**WHAT YOU NEED TO DO:**
Write out each line from the data below that includes the word "dimensions".

-- SUPPLIED MATERIAL follows --

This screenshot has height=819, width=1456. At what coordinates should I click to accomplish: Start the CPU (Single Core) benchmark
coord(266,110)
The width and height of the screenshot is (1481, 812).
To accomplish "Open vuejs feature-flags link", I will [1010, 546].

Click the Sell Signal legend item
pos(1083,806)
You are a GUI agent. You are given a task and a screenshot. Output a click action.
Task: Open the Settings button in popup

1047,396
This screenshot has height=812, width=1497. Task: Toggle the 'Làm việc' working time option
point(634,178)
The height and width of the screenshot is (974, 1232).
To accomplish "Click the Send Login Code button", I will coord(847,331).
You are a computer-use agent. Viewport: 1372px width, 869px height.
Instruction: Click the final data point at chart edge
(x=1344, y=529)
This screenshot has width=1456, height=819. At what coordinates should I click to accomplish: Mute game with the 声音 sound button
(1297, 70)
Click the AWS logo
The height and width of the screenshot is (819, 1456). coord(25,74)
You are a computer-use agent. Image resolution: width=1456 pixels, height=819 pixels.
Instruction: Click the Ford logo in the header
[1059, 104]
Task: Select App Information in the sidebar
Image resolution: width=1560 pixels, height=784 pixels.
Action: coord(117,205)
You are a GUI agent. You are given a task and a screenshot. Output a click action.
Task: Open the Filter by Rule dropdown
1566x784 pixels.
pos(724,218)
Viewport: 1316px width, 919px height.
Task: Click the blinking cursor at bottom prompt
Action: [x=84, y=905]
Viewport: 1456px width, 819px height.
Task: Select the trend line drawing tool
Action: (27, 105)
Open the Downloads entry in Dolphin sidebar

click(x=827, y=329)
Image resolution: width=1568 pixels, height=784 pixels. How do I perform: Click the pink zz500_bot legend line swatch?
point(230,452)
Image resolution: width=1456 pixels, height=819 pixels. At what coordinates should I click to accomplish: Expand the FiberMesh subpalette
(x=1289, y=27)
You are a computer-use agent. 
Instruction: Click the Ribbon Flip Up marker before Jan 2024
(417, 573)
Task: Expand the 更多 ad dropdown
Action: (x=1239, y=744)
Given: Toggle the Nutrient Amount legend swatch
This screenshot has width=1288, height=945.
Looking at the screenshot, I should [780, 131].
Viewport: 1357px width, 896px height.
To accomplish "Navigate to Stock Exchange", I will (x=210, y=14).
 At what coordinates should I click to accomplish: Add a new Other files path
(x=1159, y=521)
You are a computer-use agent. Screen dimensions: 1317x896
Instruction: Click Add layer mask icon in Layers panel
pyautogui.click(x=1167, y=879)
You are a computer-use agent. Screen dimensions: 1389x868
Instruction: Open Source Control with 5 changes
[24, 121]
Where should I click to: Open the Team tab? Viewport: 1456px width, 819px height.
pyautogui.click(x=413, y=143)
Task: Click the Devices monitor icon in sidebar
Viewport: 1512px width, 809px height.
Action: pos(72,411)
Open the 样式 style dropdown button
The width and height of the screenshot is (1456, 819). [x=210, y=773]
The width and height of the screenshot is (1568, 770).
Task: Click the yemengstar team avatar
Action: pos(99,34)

-- SUPPLIED MATERIAL concluded --

**EXERCISE SOLUTION:**
You are a computer-use agent. Screen dimensions: 1317x896
You are a computer-use agent. Screen dimensions: 1389x868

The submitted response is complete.